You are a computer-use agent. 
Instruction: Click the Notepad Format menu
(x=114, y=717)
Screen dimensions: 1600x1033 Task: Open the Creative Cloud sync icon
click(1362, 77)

* **TASK DESCRIPTION**:
Copy every record exactly, with nothing added or dropped.

* **PROBLEM SOLUTION**:
You are a computer-use agent. 
Instruction: Click the Notepad Format menu
(x=114, y=717)
Screen dimensions: 1600x1033 Task: Open the Creative Cloud sync icon
click(1362, 77)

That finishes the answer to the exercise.